By Rick Welch October 21, 2014

From a technical perspective US Large Caps just missed entering correction territory last Wednesday (October 15) as stocks tested an intraday low of 1820.26 on the S&P 500 Index. From an intraday high of 2019.76 on September 19, the Index has fallen 9.83%.  US Small Caps (Russell 2000 Index), which have struggled all summer, have also corrected falling from an intraday high of 1213.55 on July 1 to an intraday low of 1040.47 on October 15, a correction of 14.26%. 
 
Is the correction of 2014 over?
 
Corporate earnings should provide a key piece to the puzzle with over 130 companies in the S&P 500 Index reporting this week. In just the last 24 hours we have seen the good (Apple, Halliburton, Illumina, Texas Instruments, VF Corporation, Kimberly-Clark, United Technologies and Verizon) and the bad (IBM, Coca-Cola and McDonalds).
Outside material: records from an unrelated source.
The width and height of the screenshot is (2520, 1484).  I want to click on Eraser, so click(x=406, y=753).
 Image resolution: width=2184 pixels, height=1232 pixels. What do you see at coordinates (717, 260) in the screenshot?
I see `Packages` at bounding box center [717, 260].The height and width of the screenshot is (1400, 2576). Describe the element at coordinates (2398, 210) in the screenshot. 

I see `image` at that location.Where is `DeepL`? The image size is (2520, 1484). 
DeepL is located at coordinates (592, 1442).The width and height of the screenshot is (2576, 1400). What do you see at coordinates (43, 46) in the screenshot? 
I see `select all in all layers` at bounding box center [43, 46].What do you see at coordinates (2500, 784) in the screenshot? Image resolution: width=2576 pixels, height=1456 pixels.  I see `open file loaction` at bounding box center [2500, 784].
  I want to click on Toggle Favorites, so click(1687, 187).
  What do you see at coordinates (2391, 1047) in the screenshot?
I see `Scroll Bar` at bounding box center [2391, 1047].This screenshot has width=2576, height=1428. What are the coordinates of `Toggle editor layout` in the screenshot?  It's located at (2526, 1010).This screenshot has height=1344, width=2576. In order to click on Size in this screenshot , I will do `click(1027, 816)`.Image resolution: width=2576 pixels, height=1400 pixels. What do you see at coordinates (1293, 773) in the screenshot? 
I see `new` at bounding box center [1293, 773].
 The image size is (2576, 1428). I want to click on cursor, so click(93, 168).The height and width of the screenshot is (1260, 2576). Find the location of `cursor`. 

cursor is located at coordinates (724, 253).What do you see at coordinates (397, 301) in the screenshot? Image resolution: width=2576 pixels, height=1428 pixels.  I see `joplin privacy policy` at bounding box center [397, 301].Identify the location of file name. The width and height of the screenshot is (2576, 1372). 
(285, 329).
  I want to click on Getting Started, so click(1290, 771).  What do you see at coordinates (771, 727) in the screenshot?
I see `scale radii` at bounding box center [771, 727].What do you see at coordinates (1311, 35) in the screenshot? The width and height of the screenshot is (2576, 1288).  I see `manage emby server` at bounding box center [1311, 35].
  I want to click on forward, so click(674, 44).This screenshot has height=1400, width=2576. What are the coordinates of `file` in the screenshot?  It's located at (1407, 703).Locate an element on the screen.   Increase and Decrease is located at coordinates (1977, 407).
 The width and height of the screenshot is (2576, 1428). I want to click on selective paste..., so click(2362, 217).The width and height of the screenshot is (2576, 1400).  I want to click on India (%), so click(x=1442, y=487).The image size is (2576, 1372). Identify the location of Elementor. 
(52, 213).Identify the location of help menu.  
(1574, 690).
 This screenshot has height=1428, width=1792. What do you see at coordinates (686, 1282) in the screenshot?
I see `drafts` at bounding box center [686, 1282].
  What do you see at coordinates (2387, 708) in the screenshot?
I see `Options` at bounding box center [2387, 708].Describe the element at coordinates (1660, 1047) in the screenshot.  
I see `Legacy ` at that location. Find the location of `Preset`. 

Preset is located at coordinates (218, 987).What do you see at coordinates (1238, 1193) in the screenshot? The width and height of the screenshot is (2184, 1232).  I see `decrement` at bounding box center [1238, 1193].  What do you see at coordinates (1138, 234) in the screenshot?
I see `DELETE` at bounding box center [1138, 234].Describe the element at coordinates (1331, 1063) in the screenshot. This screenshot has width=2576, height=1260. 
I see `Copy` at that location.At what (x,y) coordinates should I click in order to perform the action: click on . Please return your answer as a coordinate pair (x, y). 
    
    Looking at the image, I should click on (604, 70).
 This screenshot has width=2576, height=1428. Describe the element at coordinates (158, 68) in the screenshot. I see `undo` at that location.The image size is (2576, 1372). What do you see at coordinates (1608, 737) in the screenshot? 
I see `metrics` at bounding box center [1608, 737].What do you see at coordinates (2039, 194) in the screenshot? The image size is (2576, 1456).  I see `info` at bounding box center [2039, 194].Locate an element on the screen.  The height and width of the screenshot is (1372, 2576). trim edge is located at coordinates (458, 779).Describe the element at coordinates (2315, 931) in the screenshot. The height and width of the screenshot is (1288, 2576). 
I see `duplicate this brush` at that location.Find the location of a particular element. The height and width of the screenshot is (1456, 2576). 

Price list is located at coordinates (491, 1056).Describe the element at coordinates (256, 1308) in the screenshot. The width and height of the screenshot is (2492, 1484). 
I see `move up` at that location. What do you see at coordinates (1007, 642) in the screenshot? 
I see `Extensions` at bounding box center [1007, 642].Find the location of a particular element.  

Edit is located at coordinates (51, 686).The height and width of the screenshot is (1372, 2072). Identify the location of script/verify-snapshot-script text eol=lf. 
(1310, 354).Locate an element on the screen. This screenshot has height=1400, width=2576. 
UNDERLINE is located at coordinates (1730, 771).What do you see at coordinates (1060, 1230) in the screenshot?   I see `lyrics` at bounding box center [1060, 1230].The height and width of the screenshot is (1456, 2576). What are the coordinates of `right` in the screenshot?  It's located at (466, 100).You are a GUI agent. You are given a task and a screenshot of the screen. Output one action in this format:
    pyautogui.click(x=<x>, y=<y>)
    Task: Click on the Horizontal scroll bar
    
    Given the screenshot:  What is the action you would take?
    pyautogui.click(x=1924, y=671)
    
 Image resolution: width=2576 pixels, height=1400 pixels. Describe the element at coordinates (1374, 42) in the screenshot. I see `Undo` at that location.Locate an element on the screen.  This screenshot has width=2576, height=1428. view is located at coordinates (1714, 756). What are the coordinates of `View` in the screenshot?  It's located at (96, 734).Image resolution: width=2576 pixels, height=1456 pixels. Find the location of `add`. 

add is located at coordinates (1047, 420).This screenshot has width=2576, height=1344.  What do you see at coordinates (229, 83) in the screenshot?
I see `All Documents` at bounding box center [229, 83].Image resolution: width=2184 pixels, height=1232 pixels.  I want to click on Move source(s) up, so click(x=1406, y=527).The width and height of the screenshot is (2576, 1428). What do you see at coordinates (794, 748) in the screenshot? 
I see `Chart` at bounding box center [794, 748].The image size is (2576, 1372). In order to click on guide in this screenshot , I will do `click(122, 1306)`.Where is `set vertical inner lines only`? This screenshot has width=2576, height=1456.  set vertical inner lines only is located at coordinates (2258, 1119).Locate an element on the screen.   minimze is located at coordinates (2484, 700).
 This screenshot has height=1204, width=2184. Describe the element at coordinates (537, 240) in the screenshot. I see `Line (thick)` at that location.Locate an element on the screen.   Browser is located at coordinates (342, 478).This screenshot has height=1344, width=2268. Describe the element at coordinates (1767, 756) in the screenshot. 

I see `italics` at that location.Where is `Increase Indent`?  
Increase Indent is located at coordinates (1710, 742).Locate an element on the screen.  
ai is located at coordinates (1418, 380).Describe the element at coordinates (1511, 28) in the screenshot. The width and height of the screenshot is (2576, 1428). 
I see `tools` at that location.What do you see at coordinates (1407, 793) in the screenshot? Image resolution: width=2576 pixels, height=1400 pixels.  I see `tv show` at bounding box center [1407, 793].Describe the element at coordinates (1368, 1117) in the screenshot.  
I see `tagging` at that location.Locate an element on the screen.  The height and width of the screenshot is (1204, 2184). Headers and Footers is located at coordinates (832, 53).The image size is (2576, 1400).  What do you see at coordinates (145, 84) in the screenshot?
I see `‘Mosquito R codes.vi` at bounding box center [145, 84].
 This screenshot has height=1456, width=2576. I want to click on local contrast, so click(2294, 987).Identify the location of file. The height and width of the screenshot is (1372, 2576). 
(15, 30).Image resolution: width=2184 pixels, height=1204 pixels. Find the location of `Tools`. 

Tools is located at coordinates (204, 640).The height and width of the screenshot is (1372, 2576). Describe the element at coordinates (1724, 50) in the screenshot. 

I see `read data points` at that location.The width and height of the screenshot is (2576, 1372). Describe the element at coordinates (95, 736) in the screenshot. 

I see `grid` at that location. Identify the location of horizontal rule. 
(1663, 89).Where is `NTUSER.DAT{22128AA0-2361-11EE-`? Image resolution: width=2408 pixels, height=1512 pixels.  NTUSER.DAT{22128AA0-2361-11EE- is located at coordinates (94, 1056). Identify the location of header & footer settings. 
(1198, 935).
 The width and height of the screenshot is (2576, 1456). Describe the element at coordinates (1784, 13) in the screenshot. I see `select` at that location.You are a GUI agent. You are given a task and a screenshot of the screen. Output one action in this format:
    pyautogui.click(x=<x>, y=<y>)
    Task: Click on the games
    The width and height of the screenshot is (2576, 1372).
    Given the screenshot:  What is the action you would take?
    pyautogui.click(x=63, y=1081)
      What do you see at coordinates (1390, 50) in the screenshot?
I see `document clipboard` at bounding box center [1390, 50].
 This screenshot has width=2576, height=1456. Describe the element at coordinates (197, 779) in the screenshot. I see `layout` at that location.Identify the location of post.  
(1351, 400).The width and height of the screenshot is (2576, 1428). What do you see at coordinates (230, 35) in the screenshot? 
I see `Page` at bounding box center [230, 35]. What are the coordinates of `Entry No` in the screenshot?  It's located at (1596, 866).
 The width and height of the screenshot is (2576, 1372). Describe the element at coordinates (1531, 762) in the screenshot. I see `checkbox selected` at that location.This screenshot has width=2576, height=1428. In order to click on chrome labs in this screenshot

With 88 companies reporting thus far, the S&P 500 is on track to post earnings growth of 5.1% in the third quarter from the same period in 2013, which exceeds the 4.5% rise that analysts expected before the start of earnings season.
 
The market has fallen in each of the last 4 weeks. Daily moves of 1% have become almost commonplace as in the first 14 trading days of October we have already seen 7 days in which the DJIA rose over 1% (+207, +278 and +262) or fell over 1% (-236, -269, -330 and -214). Volatility as measured by the CBOE Volatility Index (VIX), the market's fear gauge, rose to over 32.0 last week. Yesterday, the VIX fell 16% to close at 18.57, below its long-term average of 20. Since the testing of the intraday lows last Wednesday, some order and a new sense of calm has returned to the financial markets.
 
There are other head winds to a rising stock market here in the US. As the austerity versus spending battle continues across Europe, there is a reasonable probability that the eurozone will fall into its 3rd recession in 5 years. The ECB initiated its own QE-like program of asset-backed securities purchases in September, which program coupled with cuts in interest rates to record lows may help, at least in the short term.  Today we learned that China posted a 7.3% year-over-year quarterly growth rate, which though faster than most estimates, was the lowest level since early 2009. Add to these worries Ebola, tensions in the Ukraine, Syria and Iraq and mid-term elections here in the US and the next few months should be very interesting.